_Work instructions_. If a line in the data holds the string "label", list it.

_Supplied data_.

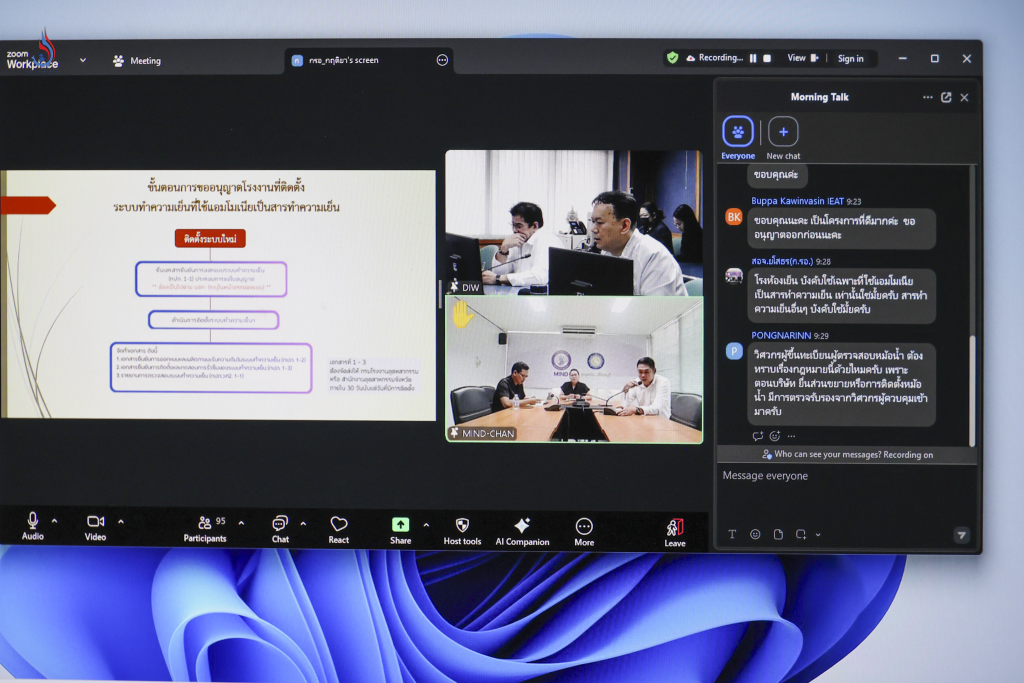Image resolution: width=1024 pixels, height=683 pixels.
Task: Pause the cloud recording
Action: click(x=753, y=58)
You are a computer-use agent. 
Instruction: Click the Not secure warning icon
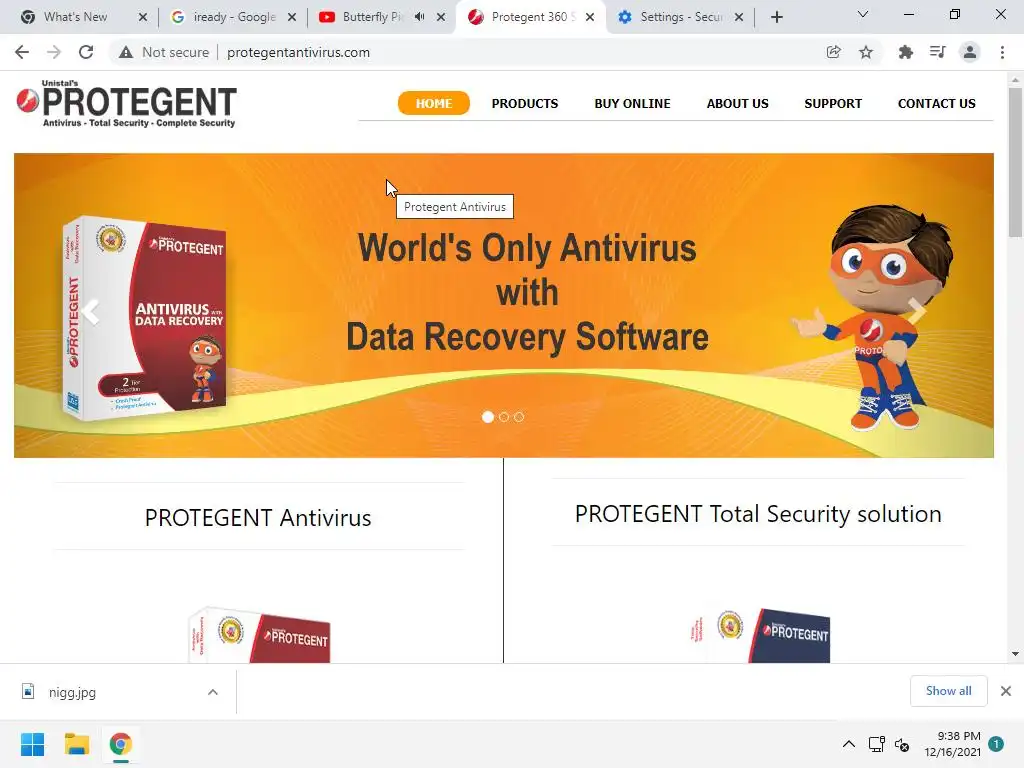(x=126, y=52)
...
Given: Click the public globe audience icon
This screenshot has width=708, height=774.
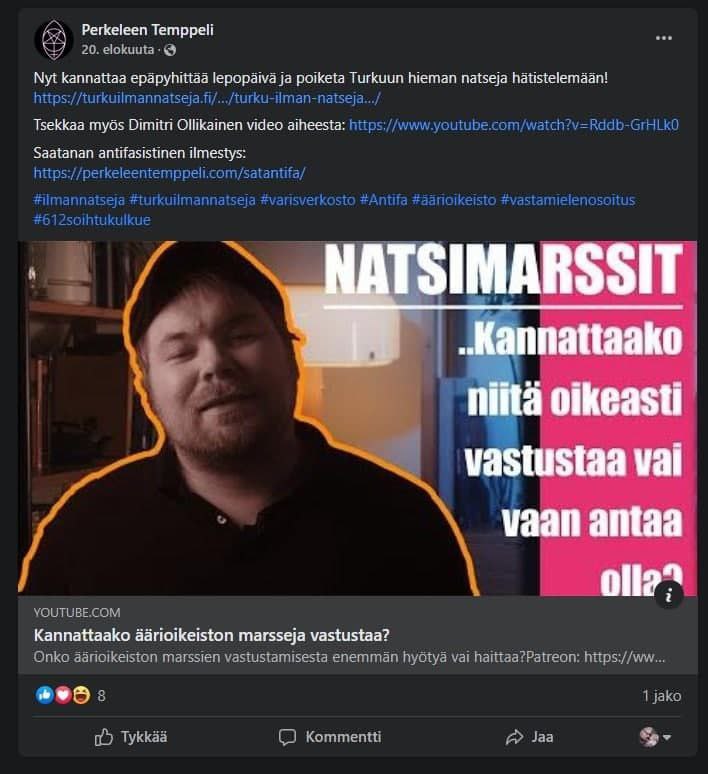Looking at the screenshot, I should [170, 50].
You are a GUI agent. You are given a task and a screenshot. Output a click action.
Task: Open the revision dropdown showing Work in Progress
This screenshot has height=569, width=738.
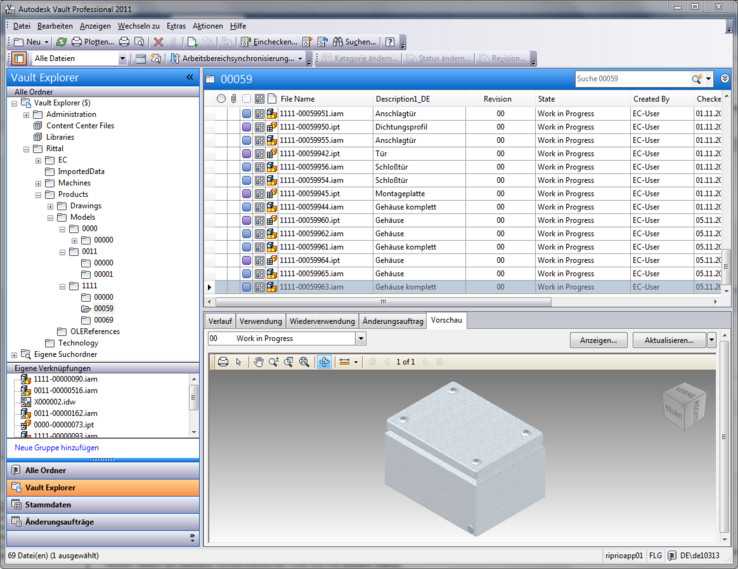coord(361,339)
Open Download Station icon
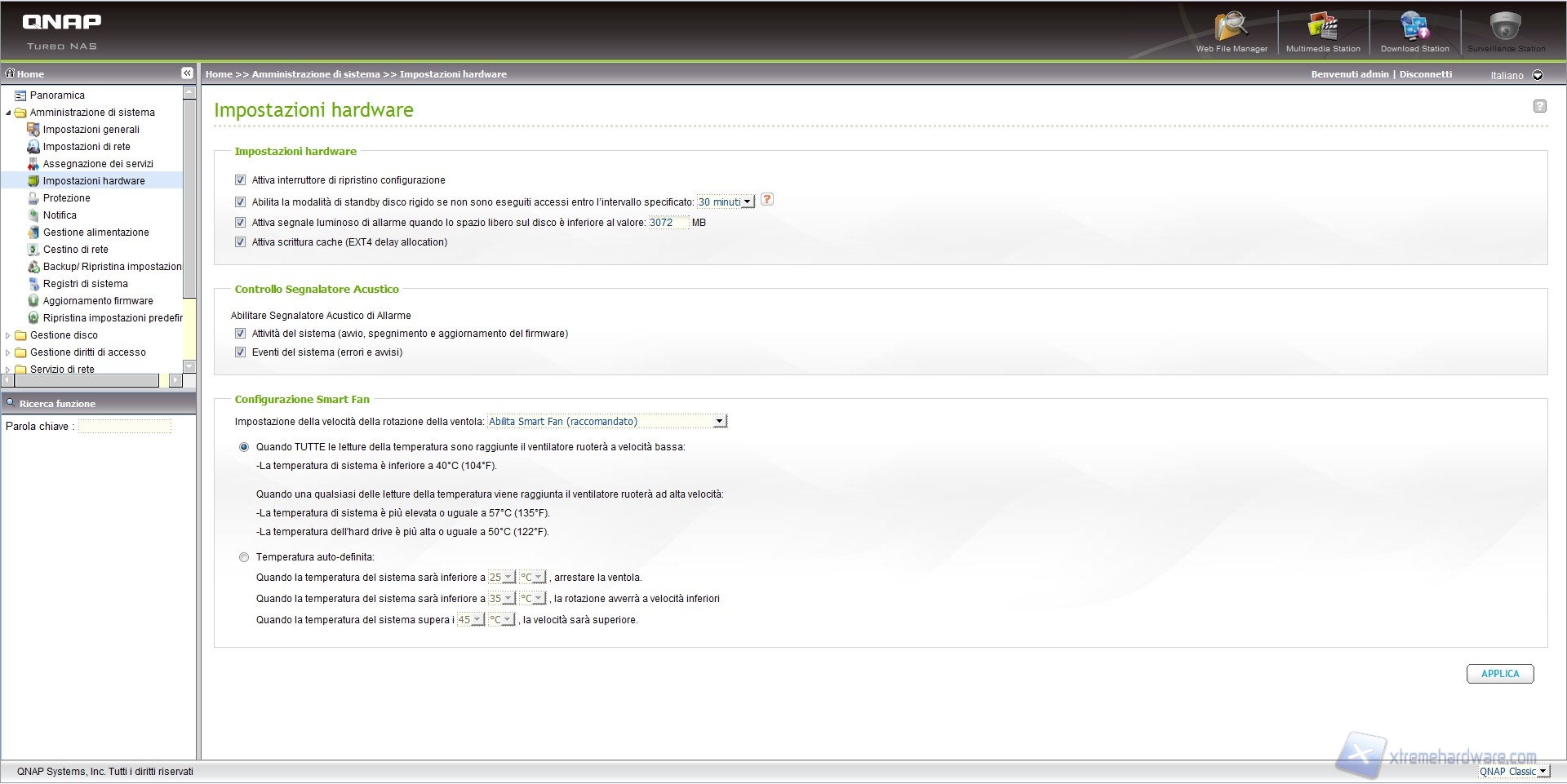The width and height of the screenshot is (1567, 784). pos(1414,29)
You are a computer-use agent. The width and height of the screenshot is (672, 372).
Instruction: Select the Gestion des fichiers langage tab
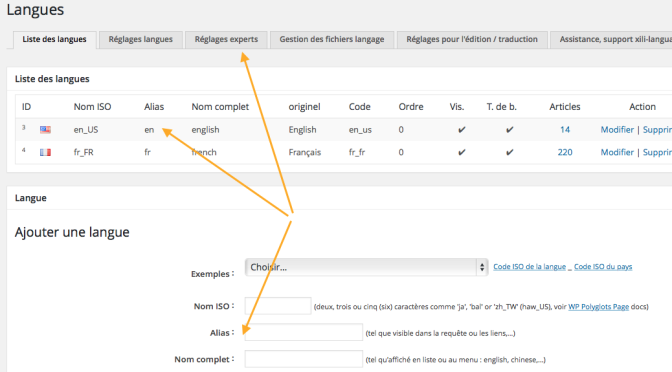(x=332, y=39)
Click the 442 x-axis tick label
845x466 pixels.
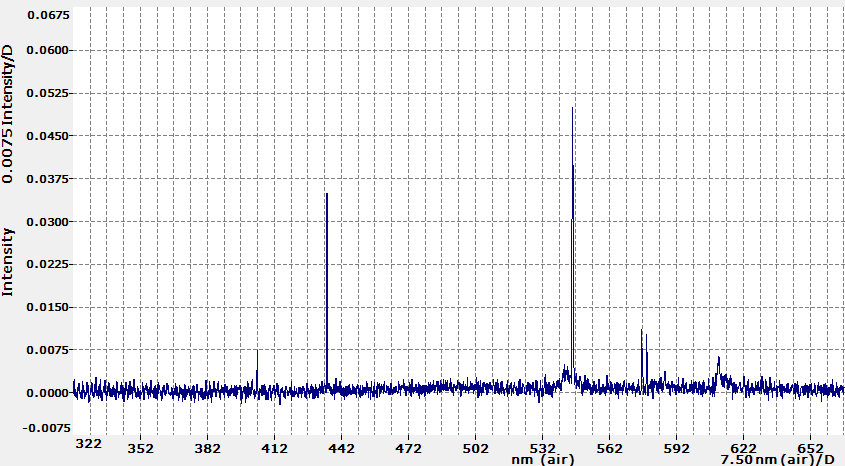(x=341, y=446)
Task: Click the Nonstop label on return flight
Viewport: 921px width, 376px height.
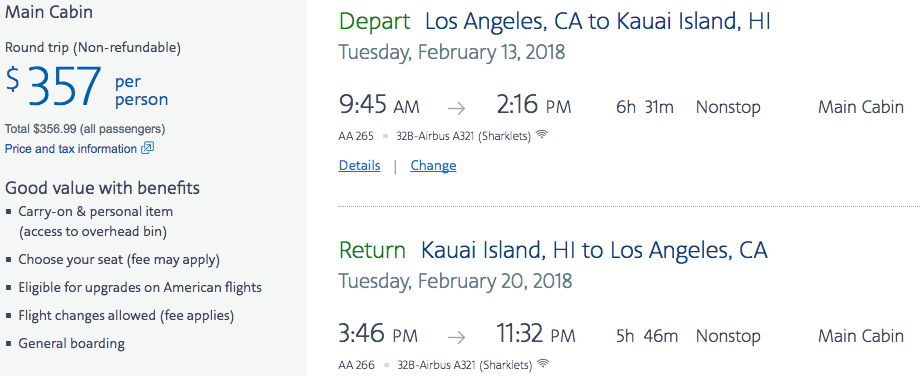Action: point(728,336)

_Solution for this task_.
Click the 442 x-axis tick label
Task: Click the Nonstop label on return flight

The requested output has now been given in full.